Exercise prompt:
Return the material below exactly, but only from the line with "You are a computer-use agent." through the line with "Where should I", and without its pictures.

Source data:
=== Begin Enclosure ===

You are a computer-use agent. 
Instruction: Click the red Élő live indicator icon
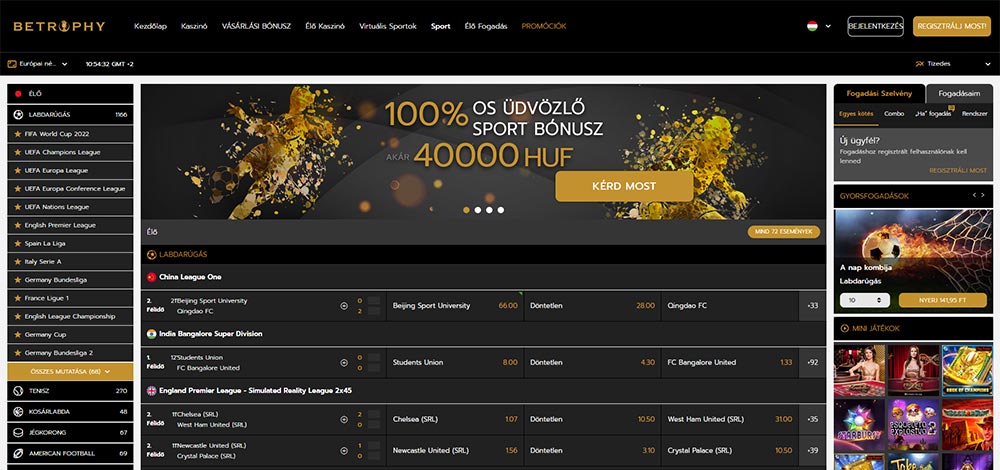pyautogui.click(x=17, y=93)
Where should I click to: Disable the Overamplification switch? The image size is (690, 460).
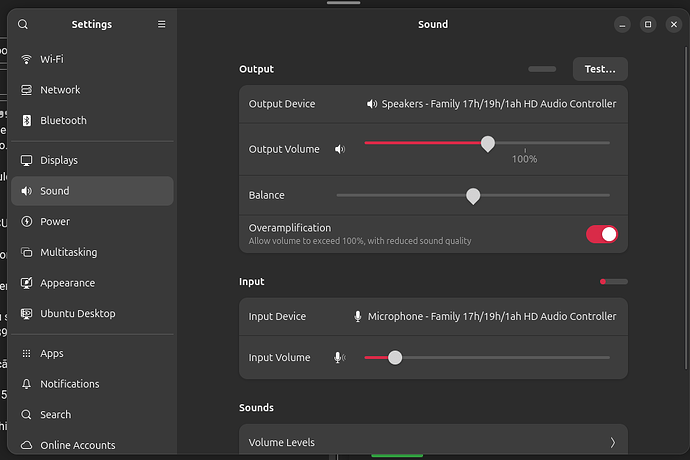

=== End Enclosure ===
=== Begin Enclosure ===

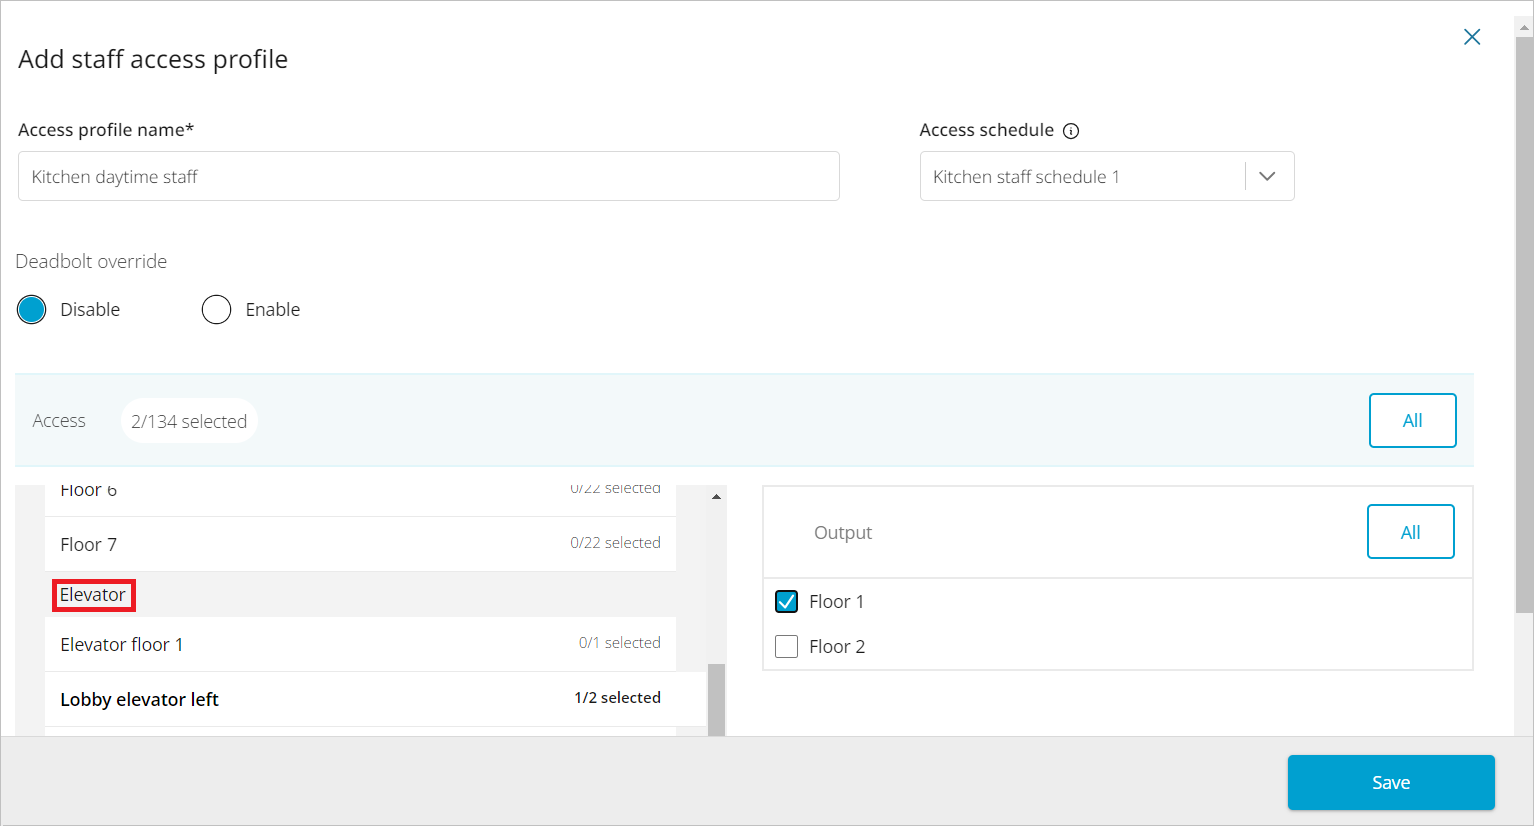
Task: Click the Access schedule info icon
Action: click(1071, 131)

=== End Enclosure ===

Exercise answer:
You are a computer-use agent. 
Instruction: Click the red Élő live indicator icon
pyautogui.click(x=17, y=93)
Where should I click to: Disable the Overamplification switch? The image size is (690, 460).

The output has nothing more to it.